# Stated problem
Please render the entries in the part that opens with the line containing "Task: Go to STEP 1" and closes with the line containing "Go to Generate" as a two-column CSV with the headers instruction and response. Give one row per entry, with its text and its answer each in a single quoted field and line breaks replaced by spaces.

-------- Extracted material

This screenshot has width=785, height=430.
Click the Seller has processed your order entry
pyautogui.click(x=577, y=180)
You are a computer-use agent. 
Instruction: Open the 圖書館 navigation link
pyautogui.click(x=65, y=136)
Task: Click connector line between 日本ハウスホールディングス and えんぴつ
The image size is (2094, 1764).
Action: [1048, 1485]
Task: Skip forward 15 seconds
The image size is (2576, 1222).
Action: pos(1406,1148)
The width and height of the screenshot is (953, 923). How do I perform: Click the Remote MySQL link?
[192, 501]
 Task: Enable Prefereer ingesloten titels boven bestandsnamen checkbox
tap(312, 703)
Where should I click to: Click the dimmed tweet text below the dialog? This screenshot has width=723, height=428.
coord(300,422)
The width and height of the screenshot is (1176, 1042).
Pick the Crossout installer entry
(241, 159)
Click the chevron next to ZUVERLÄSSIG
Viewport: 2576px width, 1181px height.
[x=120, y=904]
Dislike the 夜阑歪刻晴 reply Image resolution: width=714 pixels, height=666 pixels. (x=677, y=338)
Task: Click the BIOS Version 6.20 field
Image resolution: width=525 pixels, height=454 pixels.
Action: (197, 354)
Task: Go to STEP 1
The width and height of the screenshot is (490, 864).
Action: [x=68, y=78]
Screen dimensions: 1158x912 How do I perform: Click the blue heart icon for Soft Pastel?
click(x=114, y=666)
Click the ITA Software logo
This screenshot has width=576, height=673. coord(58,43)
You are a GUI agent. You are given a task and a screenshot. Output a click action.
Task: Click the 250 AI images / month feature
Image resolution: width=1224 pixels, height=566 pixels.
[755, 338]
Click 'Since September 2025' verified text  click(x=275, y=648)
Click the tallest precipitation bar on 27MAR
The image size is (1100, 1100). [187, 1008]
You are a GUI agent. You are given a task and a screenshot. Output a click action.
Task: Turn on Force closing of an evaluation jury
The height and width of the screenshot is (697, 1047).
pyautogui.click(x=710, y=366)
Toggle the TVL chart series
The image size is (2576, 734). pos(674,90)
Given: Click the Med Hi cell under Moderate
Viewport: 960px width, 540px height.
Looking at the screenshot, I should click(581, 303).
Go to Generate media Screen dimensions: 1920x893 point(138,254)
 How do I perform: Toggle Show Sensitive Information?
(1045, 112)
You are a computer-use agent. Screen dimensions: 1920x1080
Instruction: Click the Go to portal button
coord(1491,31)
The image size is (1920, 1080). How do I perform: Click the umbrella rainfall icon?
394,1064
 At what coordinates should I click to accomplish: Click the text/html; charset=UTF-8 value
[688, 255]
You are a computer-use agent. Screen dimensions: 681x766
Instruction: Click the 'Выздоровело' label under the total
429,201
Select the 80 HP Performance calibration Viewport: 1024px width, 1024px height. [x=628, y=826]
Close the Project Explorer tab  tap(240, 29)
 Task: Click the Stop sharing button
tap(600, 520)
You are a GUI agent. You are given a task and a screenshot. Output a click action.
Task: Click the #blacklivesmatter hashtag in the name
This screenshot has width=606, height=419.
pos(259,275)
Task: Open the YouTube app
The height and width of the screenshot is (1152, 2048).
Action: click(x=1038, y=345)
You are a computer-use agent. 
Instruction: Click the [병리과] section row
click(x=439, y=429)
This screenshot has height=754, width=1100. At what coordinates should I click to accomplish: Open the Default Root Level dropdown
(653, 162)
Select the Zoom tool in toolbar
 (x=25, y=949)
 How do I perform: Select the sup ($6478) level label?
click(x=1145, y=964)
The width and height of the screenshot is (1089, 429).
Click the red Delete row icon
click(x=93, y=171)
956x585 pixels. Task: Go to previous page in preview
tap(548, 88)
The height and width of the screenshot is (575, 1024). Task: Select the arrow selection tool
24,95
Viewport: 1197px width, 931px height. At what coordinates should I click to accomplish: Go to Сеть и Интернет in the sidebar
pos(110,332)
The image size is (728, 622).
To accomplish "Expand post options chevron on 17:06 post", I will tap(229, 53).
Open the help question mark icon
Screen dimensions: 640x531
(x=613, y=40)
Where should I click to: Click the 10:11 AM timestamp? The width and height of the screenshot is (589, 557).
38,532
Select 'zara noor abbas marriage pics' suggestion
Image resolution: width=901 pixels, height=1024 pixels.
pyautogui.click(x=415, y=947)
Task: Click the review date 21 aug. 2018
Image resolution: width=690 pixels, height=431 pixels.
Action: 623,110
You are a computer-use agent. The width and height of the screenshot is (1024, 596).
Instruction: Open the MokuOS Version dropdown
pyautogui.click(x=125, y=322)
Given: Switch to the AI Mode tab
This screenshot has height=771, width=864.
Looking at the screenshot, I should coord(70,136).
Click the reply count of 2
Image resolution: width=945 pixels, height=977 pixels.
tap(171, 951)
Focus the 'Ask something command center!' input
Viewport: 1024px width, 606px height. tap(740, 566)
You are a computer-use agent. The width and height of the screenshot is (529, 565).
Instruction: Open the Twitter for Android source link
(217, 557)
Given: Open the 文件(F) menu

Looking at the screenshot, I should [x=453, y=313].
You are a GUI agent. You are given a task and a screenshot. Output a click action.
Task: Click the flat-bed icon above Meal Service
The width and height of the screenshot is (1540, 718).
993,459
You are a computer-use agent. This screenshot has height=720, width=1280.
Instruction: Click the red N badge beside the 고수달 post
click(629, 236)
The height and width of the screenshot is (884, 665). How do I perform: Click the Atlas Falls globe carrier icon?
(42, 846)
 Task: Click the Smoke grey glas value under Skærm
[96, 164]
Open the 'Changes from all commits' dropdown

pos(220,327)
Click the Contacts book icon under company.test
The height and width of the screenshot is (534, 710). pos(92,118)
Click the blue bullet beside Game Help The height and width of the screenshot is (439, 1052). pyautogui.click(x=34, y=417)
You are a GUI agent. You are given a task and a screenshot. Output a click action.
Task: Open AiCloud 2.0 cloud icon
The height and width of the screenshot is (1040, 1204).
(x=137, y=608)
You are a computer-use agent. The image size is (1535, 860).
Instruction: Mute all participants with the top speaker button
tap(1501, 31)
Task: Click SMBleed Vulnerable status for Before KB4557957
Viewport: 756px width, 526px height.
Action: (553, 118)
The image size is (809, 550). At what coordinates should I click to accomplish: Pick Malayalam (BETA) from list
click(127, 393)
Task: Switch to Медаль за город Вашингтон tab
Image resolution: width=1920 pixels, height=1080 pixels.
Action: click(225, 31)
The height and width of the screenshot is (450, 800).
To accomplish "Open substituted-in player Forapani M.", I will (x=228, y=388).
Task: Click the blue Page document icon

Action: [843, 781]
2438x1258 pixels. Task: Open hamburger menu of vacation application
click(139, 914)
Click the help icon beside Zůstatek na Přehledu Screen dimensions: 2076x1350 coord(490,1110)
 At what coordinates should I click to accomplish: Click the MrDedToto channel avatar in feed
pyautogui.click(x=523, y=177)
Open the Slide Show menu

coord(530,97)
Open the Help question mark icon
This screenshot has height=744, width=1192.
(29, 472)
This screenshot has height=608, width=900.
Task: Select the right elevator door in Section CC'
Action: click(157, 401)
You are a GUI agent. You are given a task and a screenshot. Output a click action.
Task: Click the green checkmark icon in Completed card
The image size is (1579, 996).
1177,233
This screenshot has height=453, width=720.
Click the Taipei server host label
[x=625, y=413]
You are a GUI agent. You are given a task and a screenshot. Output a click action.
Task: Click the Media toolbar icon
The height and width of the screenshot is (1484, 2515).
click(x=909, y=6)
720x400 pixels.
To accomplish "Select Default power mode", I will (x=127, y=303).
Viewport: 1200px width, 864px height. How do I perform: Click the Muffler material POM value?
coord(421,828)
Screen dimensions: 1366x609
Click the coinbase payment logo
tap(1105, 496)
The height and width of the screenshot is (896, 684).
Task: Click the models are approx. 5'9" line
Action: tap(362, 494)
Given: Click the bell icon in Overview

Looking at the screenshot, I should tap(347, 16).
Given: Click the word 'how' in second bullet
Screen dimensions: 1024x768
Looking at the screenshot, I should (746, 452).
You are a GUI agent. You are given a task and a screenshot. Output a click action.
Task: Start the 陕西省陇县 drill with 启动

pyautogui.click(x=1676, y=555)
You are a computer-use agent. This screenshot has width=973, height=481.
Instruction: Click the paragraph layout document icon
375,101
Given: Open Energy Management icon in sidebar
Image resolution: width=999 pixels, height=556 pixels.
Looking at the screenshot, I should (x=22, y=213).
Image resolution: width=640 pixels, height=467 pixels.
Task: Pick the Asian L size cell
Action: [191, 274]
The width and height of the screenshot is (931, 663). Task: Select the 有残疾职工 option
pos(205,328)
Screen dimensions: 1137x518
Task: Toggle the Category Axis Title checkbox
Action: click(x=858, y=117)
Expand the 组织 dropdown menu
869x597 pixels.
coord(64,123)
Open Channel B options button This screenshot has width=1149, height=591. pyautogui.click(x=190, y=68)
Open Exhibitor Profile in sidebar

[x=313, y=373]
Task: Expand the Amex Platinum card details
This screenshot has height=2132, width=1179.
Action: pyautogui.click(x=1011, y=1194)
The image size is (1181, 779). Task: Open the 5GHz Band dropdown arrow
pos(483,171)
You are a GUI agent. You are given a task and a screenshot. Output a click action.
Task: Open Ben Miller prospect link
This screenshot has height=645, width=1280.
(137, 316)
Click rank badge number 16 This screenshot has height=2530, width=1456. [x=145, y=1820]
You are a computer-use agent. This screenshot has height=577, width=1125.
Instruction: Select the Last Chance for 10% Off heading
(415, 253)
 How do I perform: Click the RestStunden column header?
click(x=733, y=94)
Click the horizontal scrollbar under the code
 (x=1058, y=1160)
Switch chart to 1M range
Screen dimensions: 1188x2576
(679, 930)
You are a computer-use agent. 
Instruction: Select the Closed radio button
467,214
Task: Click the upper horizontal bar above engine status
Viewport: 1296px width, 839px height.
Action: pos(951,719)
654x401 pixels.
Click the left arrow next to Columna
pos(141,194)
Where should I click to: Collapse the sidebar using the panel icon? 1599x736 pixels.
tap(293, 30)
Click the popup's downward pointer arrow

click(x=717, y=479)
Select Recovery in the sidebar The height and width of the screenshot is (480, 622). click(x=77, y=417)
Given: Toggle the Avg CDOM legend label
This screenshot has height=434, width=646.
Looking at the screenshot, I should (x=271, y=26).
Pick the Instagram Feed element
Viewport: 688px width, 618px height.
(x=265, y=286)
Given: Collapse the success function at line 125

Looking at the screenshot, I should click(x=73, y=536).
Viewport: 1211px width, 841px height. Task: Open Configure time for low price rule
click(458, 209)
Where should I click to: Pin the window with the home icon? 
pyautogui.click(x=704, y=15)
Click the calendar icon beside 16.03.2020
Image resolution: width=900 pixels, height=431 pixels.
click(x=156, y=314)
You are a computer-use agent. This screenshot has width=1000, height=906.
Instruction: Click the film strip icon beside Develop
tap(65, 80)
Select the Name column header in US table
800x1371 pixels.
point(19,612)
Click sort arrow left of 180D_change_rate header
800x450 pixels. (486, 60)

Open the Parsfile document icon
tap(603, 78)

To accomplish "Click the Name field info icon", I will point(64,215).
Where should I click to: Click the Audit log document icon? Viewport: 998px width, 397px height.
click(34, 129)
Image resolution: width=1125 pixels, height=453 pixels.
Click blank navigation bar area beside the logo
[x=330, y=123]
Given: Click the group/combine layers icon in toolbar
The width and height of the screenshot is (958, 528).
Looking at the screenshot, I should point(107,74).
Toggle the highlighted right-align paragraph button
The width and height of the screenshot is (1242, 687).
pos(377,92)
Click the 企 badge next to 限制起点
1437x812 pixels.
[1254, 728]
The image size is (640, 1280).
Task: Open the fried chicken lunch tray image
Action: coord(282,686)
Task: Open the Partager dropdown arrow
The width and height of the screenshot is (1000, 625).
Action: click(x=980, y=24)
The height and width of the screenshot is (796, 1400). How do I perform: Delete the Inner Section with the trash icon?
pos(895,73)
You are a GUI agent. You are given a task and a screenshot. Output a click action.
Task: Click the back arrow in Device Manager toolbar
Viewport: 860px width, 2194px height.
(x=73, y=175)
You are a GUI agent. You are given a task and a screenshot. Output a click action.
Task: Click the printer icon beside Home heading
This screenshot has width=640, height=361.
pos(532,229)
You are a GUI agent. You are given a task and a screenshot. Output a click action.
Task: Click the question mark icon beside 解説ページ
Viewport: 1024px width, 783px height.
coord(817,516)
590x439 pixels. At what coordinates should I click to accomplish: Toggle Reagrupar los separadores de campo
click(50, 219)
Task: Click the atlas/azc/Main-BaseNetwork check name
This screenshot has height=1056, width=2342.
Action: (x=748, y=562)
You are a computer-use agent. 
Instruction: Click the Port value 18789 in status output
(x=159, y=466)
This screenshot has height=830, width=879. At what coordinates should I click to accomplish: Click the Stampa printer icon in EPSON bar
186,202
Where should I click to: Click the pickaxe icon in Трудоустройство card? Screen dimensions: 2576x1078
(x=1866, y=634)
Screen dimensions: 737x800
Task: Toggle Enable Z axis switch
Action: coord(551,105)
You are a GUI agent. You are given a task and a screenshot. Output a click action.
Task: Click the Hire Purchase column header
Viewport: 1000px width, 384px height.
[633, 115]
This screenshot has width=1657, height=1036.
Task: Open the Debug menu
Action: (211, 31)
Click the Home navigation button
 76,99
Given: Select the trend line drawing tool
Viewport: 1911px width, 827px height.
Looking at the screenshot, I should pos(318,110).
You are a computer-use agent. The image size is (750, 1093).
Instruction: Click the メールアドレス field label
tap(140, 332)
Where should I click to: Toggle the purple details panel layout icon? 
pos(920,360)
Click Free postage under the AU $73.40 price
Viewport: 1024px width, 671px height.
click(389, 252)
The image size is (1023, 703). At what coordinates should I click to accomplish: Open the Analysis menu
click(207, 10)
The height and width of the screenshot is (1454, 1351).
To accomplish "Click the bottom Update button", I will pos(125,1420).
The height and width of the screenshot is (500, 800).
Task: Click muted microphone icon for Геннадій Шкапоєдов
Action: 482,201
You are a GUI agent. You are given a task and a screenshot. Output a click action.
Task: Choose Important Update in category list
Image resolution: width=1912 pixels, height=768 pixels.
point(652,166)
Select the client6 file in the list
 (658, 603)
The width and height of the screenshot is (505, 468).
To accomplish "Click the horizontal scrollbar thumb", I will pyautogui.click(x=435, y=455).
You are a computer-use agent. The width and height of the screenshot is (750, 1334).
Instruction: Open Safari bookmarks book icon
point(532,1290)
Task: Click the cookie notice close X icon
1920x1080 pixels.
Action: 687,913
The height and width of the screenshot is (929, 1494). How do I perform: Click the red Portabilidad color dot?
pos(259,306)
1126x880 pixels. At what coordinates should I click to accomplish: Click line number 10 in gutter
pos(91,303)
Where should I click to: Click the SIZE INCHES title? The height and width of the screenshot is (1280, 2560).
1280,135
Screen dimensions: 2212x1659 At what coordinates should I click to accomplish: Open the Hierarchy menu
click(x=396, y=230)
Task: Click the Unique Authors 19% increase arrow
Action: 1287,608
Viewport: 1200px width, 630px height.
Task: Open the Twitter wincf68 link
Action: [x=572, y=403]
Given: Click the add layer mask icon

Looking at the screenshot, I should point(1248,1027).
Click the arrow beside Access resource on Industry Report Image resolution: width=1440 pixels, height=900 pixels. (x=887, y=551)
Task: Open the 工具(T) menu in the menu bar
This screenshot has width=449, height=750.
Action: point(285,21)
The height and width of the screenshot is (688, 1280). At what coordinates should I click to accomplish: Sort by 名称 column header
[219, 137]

----------------

# Response to the exercise
instruction,response
"Task: Go to STEP 1 The width and height of the screenshot is (490, 864).","Action: [x=68, y=78]"
"Screen dimensions: 1158x912 How do I perform: Click the blue heart icon for Soft Pastel?","click(x=114, y=666)"
"Click the ITA Software logo","This screenshot has width=576, height=673. coord(58,43)"
"You are a GUI agent. You are given a task and a screenshot. Output a click action. Task: Click the 250 AI images / month feature Image resolution: width=1224 pixels, height=566 pixels.","[755, 338]"
"Click 'Since September 2025' verified text","click(x=275, y=648)"
"Click the tallest precipitation bar on 27MAR","The image size is (1100, 1100). [187, 1008]"
"You are a GUI agent. You are given a task and a screenshot. Output a click action. Task: Turn on Force closing of an evaluation jury The height and width of the screenshot is (697, 1047).","pyautogui.click(x=710, y=366)"
"Toggle the TVL chart series","The image size is (2576, 734). pos(674,90)"
"Given: Click the Med Hi cell under Moderate Viewport: 960px width, 540px height.","Looking at the screenshot, I should click(581, 303)."
"Go to Generate media Screen dimensions: 1920x893","point(138,254)"